How to Sell Art Online – Overcoming Cynicism and Skepticism

sell art online
It's getting progressively harder to accomplish the one-step sale. To successfully sell art online, it's going to take repetition and multiple contacts. It'll mean free reports. Multiple letters. Follow-up e-mails. Newsletters. A hand-written note after the sale.

When you sell art online, your biggest enemy is cynicism and skepticism. And that's why you'll win the online art selling game by exposing truth, not hiding it.

A few years back there was a huge securities fraud suit against ten leading Wall Street investment firms. The analysts were in bed with the brokers. (Big surprise, huh?)

And all those "buy" recommendations from the so-called experts were tainted.

Which means for any independent operator in the securities business, this was a golden opportunity to educate the public on what happened, and polish their own halo.

It was a perfect chance to write newspaper columns, discuss it at seminars, write reports like "10 Ways You Can Know if Your Investment Advice is Tainted," issue press releases, get on radio talk shows, and talk in plain, honest English about Wall Street's evil den of thieves.

How to Sell Art Online

Now there are some points to remember about being believed and overcoming this enormous inertia of skepticism and cynicism. If you want to sell art online, the ideas below will help you be more successful.

  • First, although I advocate charging for training and getting paid at every possible opportunity, every step along the way you should still be a giver, not just a taker. That's why I like blogging, white papers and reports - it's a way of giving out your knowledge and skill, inexpensively, before you ask people for money.
  • Second, it's getting progressively harder to accomplish the one-step sale. To sell art online, it's going to take repetition and multiple contacts. It'll mean free reports. Multiple letters. Follow-up e-mails. Newsletters. A hand-written note after the sale.
  • And it means the "damaging admission" of what you really aren't good at. And referring a customer who doesn't match you very well to a competitor (yes, a competitor) who can serve them better.

Frankly it's hard to imagine that a company who does all of these things is "faking it." Customers can tell. When you do all of these things, you'll be more believable than everyone else out there.

I use Aweber as my email newsletter provider. My newsletter helps me to connect with my customers and build trust and eliminate cynicism and skepticism.  I strongly suggest you do the same to sell art online.


This Post Has 5 Comments

  1. Kirsten Gilmore

    Some excellent points here. 🙂

    I agree about referring clients who are asking for services that are outside your expertise. For instance, I had a customer who had commissioned a large painting wanting me to hand build frames for her very large, canvas painting. Could I do it? Probably, eventually, after much learning and buying new tools. But a better use of my time is painting rather than trying to master a framer’s art.

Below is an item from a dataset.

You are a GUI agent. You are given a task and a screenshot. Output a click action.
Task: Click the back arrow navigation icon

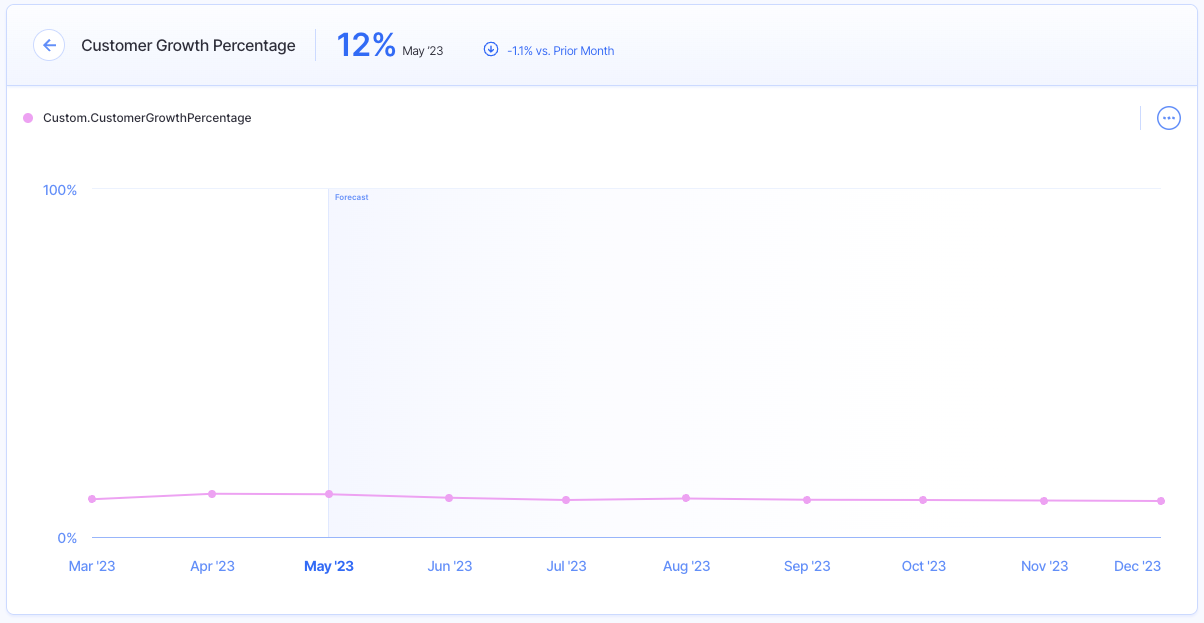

    Likewise, I’m currently choosing not to learn the finer points of digital printing right now, but, instead, uploading to fine art america and focusing on making more painting. If someone wants a print, I have a place to send them and make a small profit. But I’m not burdened by printing equipment costs or storing pre-made prints.

    1. Gary Bolyer

      Thanks for your comments. Farming out tasks that you are not skilled at doing is always a good idea for small business.

  2. Warren Croce

    Hi Gary, any thoughts about running a personal online auction? I’m thinking of having a personal online auction of my work in anticipation of the holidays. Aside from painting I am also a website developer so I can do the hosting and setup myself. It’s not meant to be a firesale. I would put a reasonable reserve price on each piece but still offer the buyer a good value. I wouldn’t be able to ship the work as most pieces are 36×48 (and would greatly reduce any profit), so the sales would need to be local enough that buyers can pick up the work or I can deliver. In the holiday spirit I was also thinking of donating a percentage of each sale to charity.

    My question to you is, philosophically do you think auctioning your work in this manner enhances or dilutes your brand?

    1. Gary Bolyer

      Hi Warren,

      I think this is a great idea. I don’t think it would dilute your brand name in any way. Since you are a developer, you will be able to take care of all the the technical aspects of this without incurring lots of fees. Let me know how it turns out.